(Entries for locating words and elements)
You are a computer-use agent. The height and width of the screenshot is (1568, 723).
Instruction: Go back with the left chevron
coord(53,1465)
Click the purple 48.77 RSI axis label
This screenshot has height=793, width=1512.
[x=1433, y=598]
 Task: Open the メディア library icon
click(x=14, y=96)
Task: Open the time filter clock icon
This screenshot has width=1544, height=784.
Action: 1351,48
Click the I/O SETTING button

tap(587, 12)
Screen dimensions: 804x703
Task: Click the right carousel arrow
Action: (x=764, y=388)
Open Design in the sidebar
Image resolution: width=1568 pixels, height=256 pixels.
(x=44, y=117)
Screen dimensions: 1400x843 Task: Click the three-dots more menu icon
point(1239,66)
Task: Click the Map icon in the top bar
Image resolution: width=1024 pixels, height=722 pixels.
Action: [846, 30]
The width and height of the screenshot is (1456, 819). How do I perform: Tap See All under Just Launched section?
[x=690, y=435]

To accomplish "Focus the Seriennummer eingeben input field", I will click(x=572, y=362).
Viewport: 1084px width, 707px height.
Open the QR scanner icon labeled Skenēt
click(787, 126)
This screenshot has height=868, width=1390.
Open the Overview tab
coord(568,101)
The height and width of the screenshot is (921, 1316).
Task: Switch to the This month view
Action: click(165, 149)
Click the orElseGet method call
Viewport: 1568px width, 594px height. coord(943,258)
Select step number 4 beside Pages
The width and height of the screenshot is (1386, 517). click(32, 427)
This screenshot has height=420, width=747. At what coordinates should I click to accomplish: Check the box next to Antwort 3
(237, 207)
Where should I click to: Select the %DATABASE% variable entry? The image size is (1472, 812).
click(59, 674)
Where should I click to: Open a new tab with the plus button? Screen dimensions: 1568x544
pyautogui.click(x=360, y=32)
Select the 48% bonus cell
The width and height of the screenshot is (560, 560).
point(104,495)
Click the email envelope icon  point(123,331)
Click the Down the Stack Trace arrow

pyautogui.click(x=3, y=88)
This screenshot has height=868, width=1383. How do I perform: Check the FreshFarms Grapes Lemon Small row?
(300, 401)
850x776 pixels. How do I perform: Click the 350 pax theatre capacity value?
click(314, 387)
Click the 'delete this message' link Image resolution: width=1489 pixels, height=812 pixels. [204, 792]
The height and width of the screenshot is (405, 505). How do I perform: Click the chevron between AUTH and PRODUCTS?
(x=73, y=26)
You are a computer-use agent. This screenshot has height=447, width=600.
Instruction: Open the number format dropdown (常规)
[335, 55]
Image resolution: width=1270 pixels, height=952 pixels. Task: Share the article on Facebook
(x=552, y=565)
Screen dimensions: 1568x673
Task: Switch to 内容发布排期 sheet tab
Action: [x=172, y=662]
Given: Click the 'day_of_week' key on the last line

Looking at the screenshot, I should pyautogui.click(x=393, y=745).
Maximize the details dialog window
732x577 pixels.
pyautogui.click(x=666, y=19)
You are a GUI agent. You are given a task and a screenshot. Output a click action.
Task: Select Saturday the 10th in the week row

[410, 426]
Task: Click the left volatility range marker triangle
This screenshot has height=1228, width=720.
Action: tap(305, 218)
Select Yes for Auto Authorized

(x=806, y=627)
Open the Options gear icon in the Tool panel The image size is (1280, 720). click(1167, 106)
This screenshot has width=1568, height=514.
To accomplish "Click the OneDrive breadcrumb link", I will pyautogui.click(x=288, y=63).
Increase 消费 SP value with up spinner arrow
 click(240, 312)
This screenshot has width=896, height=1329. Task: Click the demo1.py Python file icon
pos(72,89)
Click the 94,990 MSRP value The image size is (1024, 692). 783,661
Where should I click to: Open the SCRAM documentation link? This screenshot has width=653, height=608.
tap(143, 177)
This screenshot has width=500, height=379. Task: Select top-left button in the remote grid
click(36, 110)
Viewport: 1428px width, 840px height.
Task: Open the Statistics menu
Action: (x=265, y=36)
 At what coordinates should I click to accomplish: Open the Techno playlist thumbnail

### [Problem requirements]
Reproduce verbatim the part of the items above that opens with the line containing "You are a computer-use agent. This" and closes with the line containing "Click the 94,990", including both of those lines.

### [Solution to the problem]
You are a computer-use agent. This screenshot has height=447, width=600.
Instruction: Open the number format dropdown (常规)
[335, 55]
Image resolution: width=1270 pixels, height=952 pixels. Task: Share the article on Facebook
(x=552, y=565)
Screen dimensions: 1568x673
Task: Switch to 内容发布排期 sheet tab
Action: [x=172, y=662]
Given: Click the 'day_of_week' key on the last line

Looking at the screenshot, I should pyautogui.click(x=393, y=745).
Maximize the details dialog window
732x577 pixels.
pyautogui.click(x=666, y=19)
You are a GUI agent. You are given a task and a screenshot. Output a click action.
Task: Select Saturday the 10th in the week row

[410, 426]
Task: Click the left volatility range marker triangle
This screenshot has height=1228, width=720.
Action: tap(305, 218)
Select Yes for Auto Authorized

(x=806, y=627)
Open the Options gear icon in the Tool panel The image size is (1280, 720). click(1167, 106)
This screenshot has width=1568, height=514.
To accomplish "Click the OneDrive breadcrumb link", I will pyautogui.click(x=288, y=63).
Increase 消费 SP value with up spinner arrow
 click(240, 312)
This screenshot has width=896, height=1329. Task: Click the demo1.py Python file icon
pos(72,89)
Click the 94,990 MSRP value The image size is (1024, 692). 783,661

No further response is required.